Data Wrangling in R is the third class in the NIH Library Introduction to R Series. A basic understanding of R and R Data Types is expected. This class provides a basic overview of manipulating, analyzing and exporting data with the R tidyverse. R is a programming language and open source environment for statistical computing and graphics. The R class series is a comprehensive collection of training sessions offered by the NIH Library Data Services Program that is designed to teach non-programmers how to write modular code and to introduce best practices for using R for data analysis and data visualization. Each class uses both evidence-based best practices for programming and practical hands-on lessons.
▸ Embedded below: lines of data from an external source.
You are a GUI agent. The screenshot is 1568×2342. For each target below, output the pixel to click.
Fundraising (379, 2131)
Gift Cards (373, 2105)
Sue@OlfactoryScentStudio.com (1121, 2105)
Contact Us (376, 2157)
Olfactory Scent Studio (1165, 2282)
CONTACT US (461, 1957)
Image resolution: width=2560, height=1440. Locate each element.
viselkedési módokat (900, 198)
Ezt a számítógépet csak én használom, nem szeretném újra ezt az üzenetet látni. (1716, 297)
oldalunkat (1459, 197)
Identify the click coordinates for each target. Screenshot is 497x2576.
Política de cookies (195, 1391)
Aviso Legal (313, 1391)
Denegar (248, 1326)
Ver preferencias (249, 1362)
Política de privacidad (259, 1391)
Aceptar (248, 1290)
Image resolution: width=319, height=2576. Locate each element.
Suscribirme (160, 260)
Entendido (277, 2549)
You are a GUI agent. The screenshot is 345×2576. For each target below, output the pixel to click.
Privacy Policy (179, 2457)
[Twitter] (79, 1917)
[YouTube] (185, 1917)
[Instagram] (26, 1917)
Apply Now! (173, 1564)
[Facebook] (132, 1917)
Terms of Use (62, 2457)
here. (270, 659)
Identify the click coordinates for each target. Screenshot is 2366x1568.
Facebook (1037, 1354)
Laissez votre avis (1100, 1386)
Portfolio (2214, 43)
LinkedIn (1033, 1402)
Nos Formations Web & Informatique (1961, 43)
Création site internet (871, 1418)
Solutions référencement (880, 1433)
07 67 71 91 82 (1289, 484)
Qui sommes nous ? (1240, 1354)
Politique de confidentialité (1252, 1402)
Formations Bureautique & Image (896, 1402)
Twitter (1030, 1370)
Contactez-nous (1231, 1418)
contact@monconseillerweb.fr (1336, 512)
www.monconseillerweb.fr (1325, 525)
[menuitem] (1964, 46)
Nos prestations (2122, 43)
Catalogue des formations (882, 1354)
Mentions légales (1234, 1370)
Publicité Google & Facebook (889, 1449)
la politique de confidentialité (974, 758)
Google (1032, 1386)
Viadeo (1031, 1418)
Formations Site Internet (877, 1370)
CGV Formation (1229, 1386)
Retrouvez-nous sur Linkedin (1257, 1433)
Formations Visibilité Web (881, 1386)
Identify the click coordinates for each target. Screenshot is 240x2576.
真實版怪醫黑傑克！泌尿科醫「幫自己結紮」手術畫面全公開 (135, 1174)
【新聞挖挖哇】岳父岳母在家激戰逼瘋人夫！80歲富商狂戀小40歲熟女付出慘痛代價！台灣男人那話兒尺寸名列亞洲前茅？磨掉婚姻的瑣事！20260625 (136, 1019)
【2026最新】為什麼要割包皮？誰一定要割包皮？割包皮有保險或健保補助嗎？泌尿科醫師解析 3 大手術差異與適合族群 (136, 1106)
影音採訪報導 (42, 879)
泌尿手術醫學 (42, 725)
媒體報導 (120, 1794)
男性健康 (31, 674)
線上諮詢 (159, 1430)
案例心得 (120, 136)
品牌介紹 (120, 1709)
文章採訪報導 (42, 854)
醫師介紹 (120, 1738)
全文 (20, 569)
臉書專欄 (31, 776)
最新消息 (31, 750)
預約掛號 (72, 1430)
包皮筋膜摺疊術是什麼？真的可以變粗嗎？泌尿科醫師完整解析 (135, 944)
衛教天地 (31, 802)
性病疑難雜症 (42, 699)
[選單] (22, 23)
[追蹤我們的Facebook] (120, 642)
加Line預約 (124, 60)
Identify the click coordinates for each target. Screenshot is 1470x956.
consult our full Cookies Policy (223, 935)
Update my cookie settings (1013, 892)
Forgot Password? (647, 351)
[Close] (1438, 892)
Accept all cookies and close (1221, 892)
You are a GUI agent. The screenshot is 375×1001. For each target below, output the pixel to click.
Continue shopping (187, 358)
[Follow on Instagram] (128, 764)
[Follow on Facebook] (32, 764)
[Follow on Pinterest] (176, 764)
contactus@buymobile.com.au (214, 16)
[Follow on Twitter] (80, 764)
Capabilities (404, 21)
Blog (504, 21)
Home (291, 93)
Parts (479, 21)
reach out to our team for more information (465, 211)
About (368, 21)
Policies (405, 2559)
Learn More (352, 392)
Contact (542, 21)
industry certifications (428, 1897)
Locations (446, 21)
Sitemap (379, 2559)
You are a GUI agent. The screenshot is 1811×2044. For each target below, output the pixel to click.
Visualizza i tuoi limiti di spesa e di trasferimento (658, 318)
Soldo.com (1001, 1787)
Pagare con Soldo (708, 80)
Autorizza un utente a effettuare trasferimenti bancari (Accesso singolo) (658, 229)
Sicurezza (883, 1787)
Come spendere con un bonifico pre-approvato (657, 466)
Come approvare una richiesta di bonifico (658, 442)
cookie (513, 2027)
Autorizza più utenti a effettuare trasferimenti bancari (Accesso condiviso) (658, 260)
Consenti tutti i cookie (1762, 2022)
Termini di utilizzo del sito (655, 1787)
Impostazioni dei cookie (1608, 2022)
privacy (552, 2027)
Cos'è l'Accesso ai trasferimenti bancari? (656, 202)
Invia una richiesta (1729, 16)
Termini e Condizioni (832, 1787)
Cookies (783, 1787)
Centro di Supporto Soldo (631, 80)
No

By the end of this class, students should be able to: describe the purpose of Tidyverse packages; select certain columns or rows in a data frame; describe the function of the pipe operator; add new columns to a dataframe that are functions of existing columns; use the split-apply-combine concept for data analysis; use summarize, group by, and count to split a data frame into groups of observations, apply summary statistics for each group, and then combine the results; describe the concept of a wide and a long table format and for which purpose those formats are useful; describe the function of key-value pairs; reshape a data frame using the gather commands from the tidyr package; export a data frame to a .csv file.
Students are encouraged to install R and RStudio and download the class data before the class so that they can follow along with the instructor. Attendees will need to download the class data before the class.